Collected data:

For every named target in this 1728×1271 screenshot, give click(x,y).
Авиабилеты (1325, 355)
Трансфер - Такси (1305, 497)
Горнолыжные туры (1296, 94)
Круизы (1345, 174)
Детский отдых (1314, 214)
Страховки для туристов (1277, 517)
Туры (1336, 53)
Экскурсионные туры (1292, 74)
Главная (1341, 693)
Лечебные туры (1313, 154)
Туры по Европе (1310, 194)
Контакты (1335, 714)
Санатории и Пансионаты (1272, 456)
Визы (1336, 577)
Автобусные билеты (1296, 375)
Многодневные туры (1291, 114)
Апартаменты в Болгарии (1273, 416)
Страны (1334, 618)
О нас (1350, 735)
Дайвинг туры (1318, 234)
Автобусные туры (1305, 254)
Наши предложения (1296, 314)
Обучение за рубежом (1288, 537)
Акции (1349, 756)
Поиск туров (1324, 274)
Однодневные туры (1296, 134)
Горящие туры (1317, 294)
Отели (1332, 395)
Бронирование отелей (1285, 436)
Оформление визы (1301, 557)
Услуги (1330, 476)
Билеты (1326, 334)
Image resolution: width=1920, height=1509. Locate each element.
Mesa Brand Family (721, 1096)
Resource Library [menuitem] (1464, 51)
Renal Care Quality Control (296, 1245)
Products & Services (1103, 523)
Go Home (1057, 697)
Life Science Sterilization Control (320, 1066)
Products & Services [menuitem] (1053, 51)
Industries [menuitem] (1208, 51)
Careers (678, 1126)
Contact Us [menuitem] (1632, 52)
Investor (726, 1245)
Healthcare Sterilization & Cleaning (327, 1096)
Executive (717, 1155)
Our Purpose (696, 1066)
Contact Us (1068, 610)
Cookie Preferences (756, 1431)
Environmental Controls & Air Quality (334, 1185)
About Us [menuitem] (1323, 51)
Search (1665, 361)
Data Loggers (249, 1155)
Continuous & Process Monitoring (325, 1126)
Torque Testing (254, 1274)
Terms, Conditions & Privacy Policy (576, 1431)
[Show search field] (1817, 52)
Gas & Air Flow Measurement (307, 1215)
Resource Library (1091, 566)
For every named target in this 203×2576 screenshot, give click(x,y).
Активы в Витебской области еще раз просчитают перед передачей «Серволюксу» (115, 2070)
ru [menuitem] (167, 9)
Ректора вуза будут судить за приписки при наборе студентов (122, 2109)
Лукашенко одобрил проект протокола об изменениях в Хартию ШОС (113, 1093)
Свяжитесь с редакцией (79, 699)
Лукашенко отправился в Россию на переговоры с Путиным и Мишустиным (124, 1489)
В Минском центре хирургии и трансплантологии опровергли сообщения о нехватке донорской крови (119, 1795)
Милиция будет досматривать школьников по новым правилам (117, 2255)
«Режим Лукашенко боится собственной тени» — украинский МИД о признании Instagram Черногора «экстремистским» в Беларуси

◆ Problem details ◆
All of the data above should be reproduced exactly.

◆ Answer below ◆
For every named target in this 1728×1271 screenshot, give click(x,y).
Авиабилеты (1325, 355)
Трансфер - Такси (1305, 497)
Горнолыжные туры (1296, 94)
Круизы (1345, 174)
Детский отдых (1314, 214)
Страховки для туристов (1277, 517)
Туры (1336, 53)
Экскурсионные туры (1292, 74)
Главная (1341, 693)
Лечебные туры (1313, 154)
Туры по Европе (1310, 194)
Контакты (1335, 714)
Санатории и Пансионаты (1272, 456)
Визы (1336, 577)
Автобусные билеты (1296, 375)
Многодневные туры (1291, 114)
Апартаменты в Болгарии (1273, 416)
Страны (1334, 618)
О нас (1350, 735)
Дайвинг туры (1318, 234)
Автобусные туры (1305, 254)
Наши предложения (1296, 314)
Обучение за рубежом (1288, 537)
Акции (1349, 756)
Поиск туров (1324, 274)
Однодневные туры (1296, 134)
Горящие туры (1317, 294)
Отели (1332, 395)
Бронирование отелей (1285, 436)
Оформление визы (1301, 557)
Услуги (1330, 476)
Билеты (1326, 334)
Image resolution: width=1920, height=1509. Locate each element.
Mesa Brand Family (721, 1096)
Resource Library [menuitem] (1464, 51)
Renal Care Quality Control (296, 1245)
Products & Services (1103, 523)
Go Home (1057, 697)
Life Science Sterilization Control (320, 1066)
Products & Services [menuitem] (1053, 51)
Industries [menuitem] (1208, 51)
Careers (678, 1126)
Contact Us [menuitem] (1632, 52)
Investor (726, 1245)
Healthcare Sterilization & Cleaning (327, 1096)
Executive (717, 1155)
Our Purpose (696, 1066)
Contact Us (1068, 610)
Cookie Preferences (756, 1431)
Environmental Controls & Air Quality (334, 1185)
About Us [menuitem] (1323, 51)
Search (1665, 361)
Data Loggers (249, 1155)
Continuous & Process Monitoring (325, 1126)
Torque Testing (254, 1274)
Terms, Conditions & Privacy Policy (576, 1431)
[Show search field] (1817, 52)
Gas & Air Flow Measurement (307, 1215)
Resource Library (1091, 566)
For every named target in this 203×2576 screenshot, give click(x,y).
Активы в Витебской области еще раз просчитают перед передачей «Серволюксу» (115, 2070)
ru [menuitem] (167, 9)
Ректора вуза будут судить за приписки при наборе студентов (122, 2109)
Лукашенко одобрил проект протокола об изменениях в Хартию ШОС (113, 1093)
Свяжитесь с редакцией (79, 699)
Лукашенко отправился в Россию на переговоры с Путиным и Мишустиным (124, 1489)
В Минском центре хирургии и трансплантологии опровергли сообщения о нехватке донорской крови (119, 1795)
Милиция будет досматривать школьников по новым правилам (117, 2255)
«Режим Лукашенко боится собственной тени» — украинский МИД о признании Instagram Черногора «экстремистским» в Беларуси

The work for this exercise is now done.